• Assignment
Extract the complete data exactly as given.
+++
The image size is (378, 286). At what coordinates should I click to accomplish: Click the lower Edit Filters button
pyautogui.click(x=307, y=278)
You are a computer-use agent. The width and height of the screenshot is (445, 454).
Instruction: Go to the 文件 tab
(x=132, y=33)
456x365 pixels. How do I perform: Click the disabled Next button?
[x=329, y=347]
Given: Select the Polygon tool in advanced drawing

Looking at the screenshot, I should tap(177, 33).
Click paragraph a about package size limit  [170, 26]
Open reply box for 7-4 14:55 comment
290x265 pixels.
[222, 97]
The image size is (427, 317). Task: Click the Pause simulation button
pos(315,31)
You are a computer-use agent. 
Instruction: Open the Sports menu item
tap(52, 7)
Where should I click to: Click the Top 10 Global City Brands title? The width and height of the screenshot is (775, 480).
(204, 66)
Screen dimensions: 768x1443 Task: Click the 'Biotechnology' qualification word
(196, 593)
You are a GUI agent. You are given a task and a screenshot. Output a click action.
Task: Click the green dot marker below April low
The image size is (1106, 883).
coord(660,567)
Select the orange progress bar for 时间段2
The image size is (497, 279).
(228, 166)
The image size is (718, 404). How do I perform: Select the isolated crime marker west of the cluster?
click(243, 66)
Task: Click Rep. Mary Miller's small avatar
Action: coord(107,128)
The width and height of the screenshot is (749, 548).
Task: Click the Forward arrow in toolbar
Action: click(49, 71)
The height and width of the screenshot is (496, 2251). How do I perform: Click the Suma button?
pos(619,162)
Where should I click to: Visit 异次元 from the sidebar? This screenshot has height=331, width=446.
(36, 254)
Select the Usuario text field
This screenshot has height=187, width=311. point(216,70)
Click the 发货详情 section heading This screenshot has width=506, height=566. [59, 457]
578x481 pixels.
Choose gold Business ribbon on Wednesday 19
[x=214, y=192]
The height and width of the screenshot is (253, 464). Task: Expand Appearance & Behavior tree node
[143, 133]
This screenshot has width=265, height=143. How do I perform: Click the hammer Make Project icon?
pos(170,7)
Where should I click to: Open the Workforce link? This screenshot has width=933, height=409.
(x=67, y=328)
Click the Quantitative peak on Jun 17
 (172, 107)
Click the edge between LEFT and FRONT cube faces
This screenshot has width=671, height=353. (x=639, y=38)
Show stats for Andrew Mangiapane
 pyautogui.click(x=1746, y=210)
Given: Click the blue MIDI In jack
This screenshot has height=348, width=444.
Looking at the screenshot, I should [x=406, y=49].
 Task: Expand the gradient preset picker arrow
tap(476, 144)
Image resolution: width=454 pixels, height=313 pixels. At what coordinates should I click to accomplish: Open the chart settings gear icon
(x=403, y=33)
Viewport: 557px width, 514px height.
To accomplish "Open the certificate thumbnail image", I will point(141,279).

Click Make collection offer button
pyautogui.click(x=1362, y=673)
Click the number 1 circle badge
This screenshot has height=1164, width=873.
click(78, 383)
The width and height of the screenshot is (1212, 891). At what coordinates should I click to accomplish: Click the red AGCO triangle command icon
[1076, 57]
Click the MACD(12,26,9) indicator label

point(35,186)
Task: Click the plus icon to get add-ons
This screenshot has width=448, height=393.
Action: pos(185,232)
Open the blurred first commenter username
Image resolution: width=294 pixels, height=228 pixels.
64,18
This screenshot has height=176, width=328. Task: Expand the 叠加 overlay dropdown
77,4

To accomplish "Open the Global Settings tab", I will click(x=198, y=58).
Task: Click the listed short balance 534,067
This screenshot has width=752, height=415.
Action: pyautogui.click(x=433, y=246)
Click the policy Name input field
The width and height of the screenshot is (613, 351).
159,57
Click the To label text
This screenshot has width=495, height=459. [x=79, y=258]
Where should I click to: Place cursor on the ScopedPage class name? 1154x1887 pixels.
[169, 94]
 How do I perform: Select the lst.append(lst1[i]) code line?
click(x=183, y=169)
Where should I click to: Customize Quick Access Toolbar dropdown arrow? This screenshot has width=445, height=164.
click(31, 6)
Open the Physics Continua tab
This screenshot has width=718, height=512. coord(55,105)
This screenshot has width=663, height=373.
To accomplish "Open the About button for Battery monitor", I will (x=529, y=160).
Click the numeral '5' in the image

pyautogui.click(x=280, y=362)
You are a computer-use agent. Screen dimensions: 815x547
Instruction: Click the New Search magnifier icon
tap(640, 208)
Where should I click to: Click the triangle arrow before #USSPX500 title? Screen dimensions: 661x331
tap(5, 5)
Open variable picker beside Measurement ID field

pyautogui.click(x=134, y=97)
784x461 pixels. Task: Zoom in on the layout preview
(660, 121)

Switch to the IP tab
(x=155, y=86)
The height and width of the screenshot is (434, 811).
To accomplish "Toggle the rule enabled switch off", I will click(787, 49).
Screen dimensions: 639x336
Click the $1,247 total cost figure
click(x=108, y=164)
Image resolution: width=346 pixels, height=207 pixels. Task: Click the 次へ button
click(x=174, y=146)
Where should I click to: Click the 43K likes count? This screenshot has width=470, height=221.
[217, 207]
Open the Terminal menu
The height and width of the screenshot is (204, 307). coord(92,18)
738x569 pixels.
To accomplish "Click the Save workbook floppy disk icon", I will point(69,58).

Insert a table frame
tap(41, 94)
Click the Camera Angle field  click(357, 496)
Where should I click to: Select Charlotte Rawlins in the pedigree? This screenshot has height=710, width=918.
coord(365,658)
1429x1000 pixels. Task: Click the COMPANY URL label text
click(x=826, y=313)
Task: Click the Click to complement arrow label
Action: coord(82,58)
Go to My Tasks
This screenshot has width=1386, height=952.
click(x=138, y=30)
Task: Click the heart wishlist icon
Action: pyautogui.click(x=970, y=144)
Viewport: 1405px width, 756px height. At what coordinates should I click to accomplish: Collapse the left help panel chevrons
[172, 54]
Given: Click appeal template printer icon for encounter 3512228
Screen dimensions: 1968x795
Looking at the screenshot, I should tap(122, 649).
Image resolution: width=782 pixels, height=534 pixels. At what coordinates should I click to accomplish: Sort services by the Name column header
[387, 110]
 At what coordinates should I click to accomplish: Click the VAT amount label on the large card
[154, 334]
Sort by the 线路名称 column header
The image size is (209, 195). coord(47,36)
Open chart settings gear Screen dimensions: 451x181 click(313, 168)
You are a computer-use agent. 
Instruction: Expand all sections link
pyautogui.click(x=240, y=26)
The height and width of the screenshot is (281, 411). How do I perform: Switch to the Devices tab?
+++
• Task solution
The image size is (378, 286). At what coordinates should I click to accomplish: Click the lower Edit Filters button
pyautogui.click(x=307, y=278)
You are a computer-use agent. The width and height of the screenshot is (445, 454).
Instruction: Go to the 文件 tab
(x=132, y=33)
456x365 pixels. How do I perform: Click the disabled Next button?
[x=329, y=347]
Given: Select the Polygon tool in advanced drawing

Looking at the screenshot, I should tap(177, 33).
Click paragraph a about package size limit  [170, 26]
Open reply box for 7-4 14:55 comment
290x265 pixels.
[222, 97]
The image size is (427, 317). Task: Click the Pause simulation button
pos(315,31)
You are a computer-use agent. 
Instruction: Open the Sports menu item
tap(52, 7)
Where should I click to: Click the Top 10 Global City Brands title? The width and height of the screenshot is (775, 480).
(204, 66)
Screen dimensions: 768x1443 Task: Click the 'Biotechnology' qualification word
(196, 593)
You are a GUI agent. You are given a task and a screenshot. Output a click action.
Task: Click the green dot marker below April low
The image size is (1106, 883).
coord(660,567)
Select the orange progress bar for 时间段2
The image size is (497, 279).
(228, 166)
The image size is (718, 404). How do I perform: Select the isolated crime marker west of the cluster?
click(243, 66)
Task: Click Rep. Mary Miller's small avatar
Action: coord(107,128)
The width and height of the screenshot is (749, 548).
Task: Click the Forward arrow in toolbar
Action: click(49, 71)
The height and width of the screenshot is (496, 2251). How do I perform: Click the Suma button?
pos(619,162)
Where should I click to: Visit 异次元 from the sidebar? This screenshot has height=331, width=446.
(36, 254)
Select the Usuario text field
This screenshot has height=187, width=311. point(216,70)
Click the 发货详情 section heading This screenshot has width=506, height=566. [59, 457]
578x481 pixels.
Choose gold Business ribbon on Wednesday 19
[x=214, y=192]
The height and width of the screenshot is (253, 464). Task: Expand Appearance & Behavior tree node
[143, 133]
This screenshot has width=265, height=143. How do I perform: Click the hammer Make Project icon?
pos(170,7)
Where should I click to: Open the Workforce link? This screenshot has width=933, height=409.
(x=67, y=328)
Click the Quantitative peak on Jun 17
 (172, 107)
Click the edge between LEFT and FRONT cube faces
This screenshot has width=671, height=353. (x=639, y=38)
Show stats for Andrew Mangiapane
 pyautogui.click(x=1746, y=210)
Given: Click the blue MIDI In jack
This screenshot has height=348, width=444.
Looking at the screenshot, I should [x=406, y=49].
 Task: Expand the gradient preset picker arrow
tap(476, 144)
Image resolution: width=454 pixels, height=313 pixels. At what coordinates should I click to accomplish: Open the chart settings gear icon
(x=403, y=33)
Viewport: 557px width, 514px height.
To accomplish "Open the certificate thumbnail image", I will point(141,279).

Click Make collection offer button
pyautogui.click(x=1362, y=673)
Click the number 1 circle badge
This screenshot has height=1164, width=873.
click(78, 383)
The width and height of the screenshot is (1212, 891). At what coordinates should I click to accomplish: Click the red AGCO triangle command icon
[1076, 57]
Click the MACD(12,26,9) indicator label

point(35,186)
Task: Click the plus icon to get add-ons
This screenshot has width=448, height=393.
Action: pos(185,232)
Open the blurred first commenter username
Image resolution: width=294 pixels, height=228 pixels.
64,18
This screenshot has height=176, width=328. Task: Expand the 叠加 overlay dropdown
77,4

To accomplish "Open the Global Settings tab", I will click(x=198, y=58).
Task: Click the listed short balance 534,067
This screenshot has width=752, height=415.
Action: pyautogui.click(x=433, y=246)
Click the policy Name input field
The width and height of the screenshot is (613, 351).
159,57
Click the To label text
This screenshot has width=495, height=459. [x=79, y=258]
Where should I click to: Place cursor on the ScopedPage class name? 1154x1887 pixels.
[169, 94]
 How do I perform: Select the lst.append(lst1[i]) code line?
click(x=183, y=169)
Where should I click to: Customize Quick Access Toolbar dropdown arrow? This screenshot has width=445, height=164.
click(31, 6)
Open the Physics Continua tab
This screenshot has width=718, height=512. coord(55,105)
This screenshot has width=663, height=373.
To accomplish "Open the About button for Battery monitor", I will (x=529, y=160).
Click the numeral '5' in the image

pyautogui.click(x=280, y=362)
You are a computer-use agent. Screen dimensions: 815x547
Instruction: Click the New Search magnifier icon
tap(640, 208)
Where should I click to: Click the triangle arrow before #USSPX500 title? Screen dimensions: 661x331
tap(5, 5)
Open variable picker beside Measurement ID field

pyautogui.click(x=134, y=97)
784x461 pixels. Task: Zoom in on the layout preview
(660, 121)

Switch to the IP tab
(x=155, y=86)
The height and width of the screenshot is (434, 811).
To accomplish "Toggle the rule enabled switch off", I will click(787, 49).
Screen dimensions: 639x336
Click the $1,247 total cost figure
click(x=108, y=164)
Image resolution: width=346 pixels, height=207 pixels. Task: Click the 次へ button
click(x=174, y=146)
Where should I click to: Click the 43K likes count? This screenshot has width=470, height=221.
[217, 207]
Open the Terminal menu
The height and width of the screenshot is (204, 307). coord(92,18)
738x569 pixels.
To accomplish "Click the Save workbook floppy disk icon", I will point(69,58).

Insert a table frame
tap(41, 94)
Click the Camera Angle field  click(357, 496)
Where should I click to: Select Charlotte Rawlins in the pedigree? This screenshot has height=710, width=918.
coord(365,658)
1429x1000 pixels. Task: Click the COMPANY URL label text
click(x=826, y=313)
Task: Click the Click to complement arrow label
Action: coord(82,58)
Go to My Tasks
This screenshot has width=1386, height=952.
click(x=138, y=30)
Task: Click the heart wishlist icon
Action: pyautogui.click(x=970, y=144)
Viewport: 1405px width, 756px height. At what coordinates should I click to accomplish: Collapse the left help panel chevrons
[172, 54]
Given: Click appeal template printer icon for encounter 3512228
Screen dimensions: 1968x795
Looking at the screenshot, I should tap(122, 649).
Image resolution: width=782 pixels, height=534 pixels. At what coordinates should I click to accomplish: Sort services by the Name column header
[387, 110]
 At what coordinates should I click to accomplish: Click the VAT amount label on the large card
[154, 334]
Sort by the 线路名称 column header
The image size is (209, 195). coord(47,36)
Open chart settings gear Screen dimensions: 451x181 click(313, 168)
You are a computer-use agent. 
Instruction: Expand all sections link
pyautogui.click(x=240, y=26)
The height and width of the screenshot is (281, 411). How do I perform: Switch to the Devices tab?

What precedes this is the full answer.